> _WHAT YOU ARE ASKED TO DO_
Render the records below as a Markdown table with the columns "Row" and "Line", giving each non-blank line its own numbered row. Leave the pictures out of the answer.

> _MATERIAL FOR THIS TASK_
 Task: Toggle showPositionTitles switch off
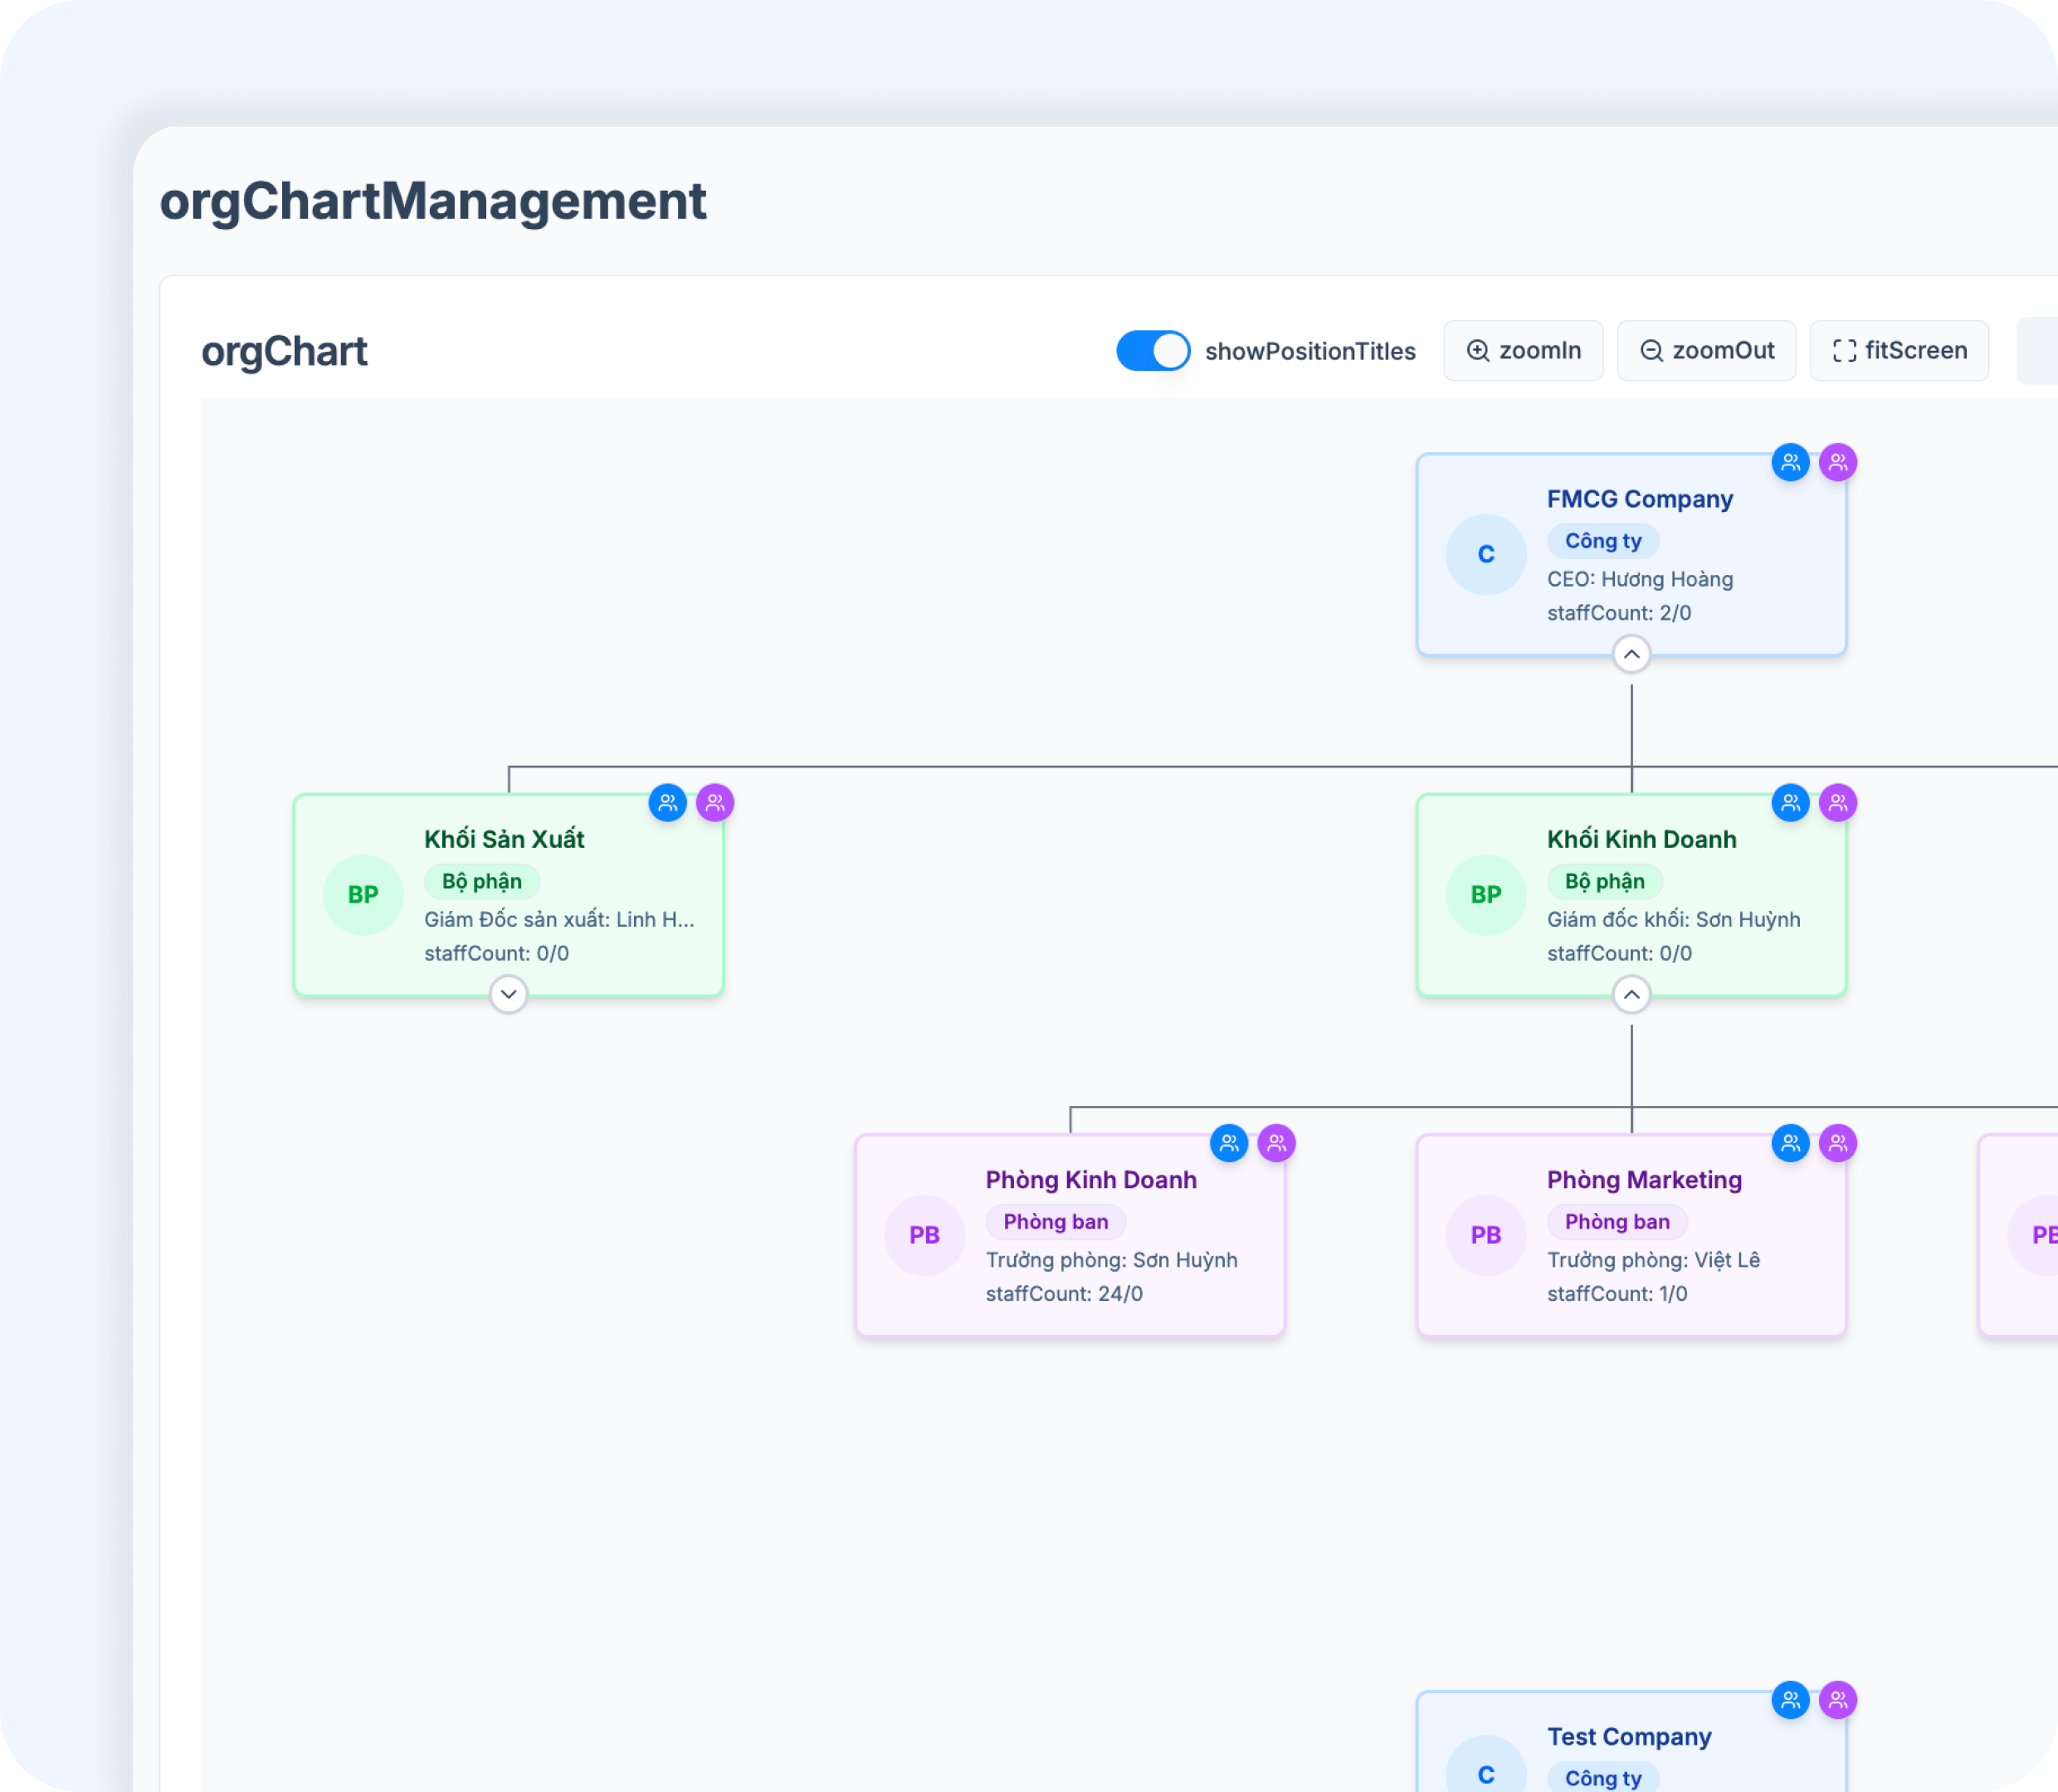coord(1152,351)
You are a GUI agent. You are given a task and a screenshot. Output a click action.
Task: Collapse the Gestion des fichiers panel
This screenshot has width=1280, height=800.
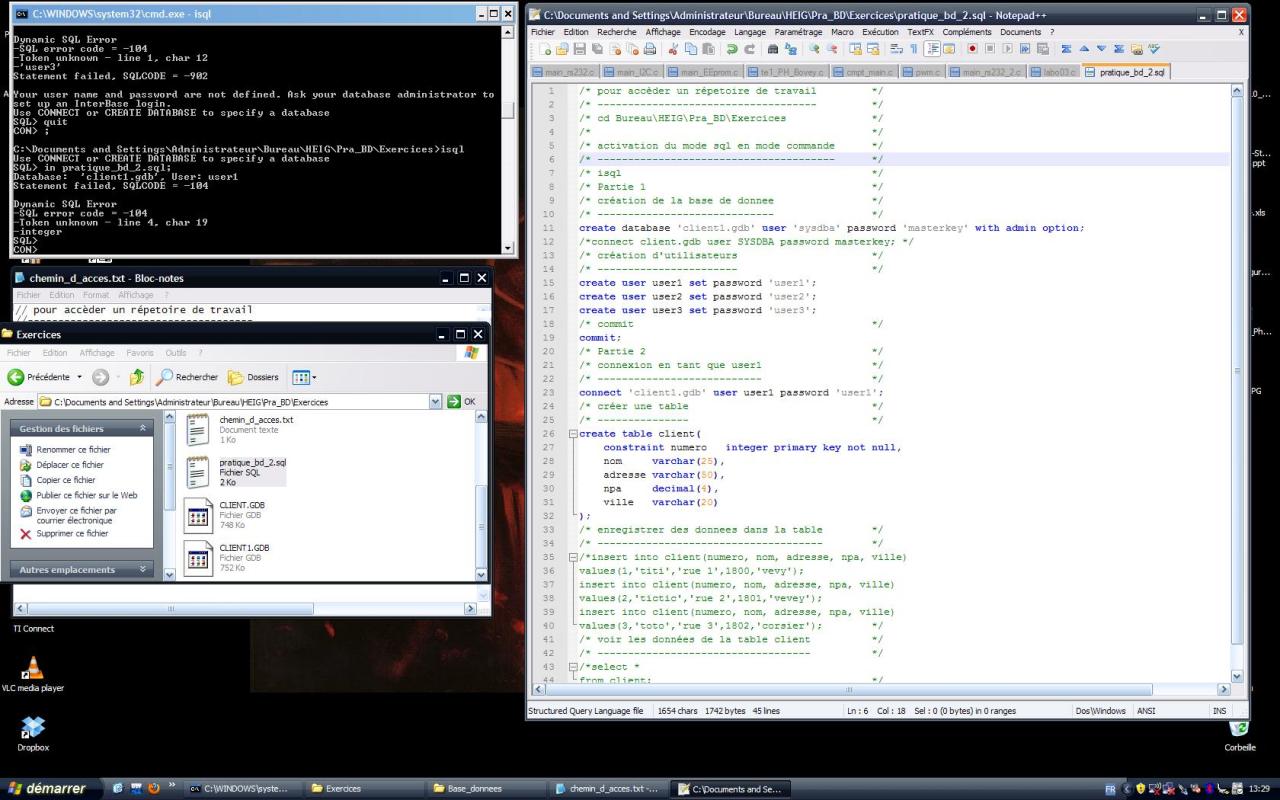(143, 428)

> _ANSWER FOR THIS EXERCISE_
| Row | Line |
|---|---|
| 1 |  Task: Toggle showPositionTitles switch off |
| 2 | coord(1152,351) |
| 3 | You are a GUI agent. You are given a task and a screenshot. Output a click action. |
| 4 | Task: Collapse the Gestion des fichiers panel |
| 5 | This screenshot has width=1280, height=800. |
| 6 | (143, 428) |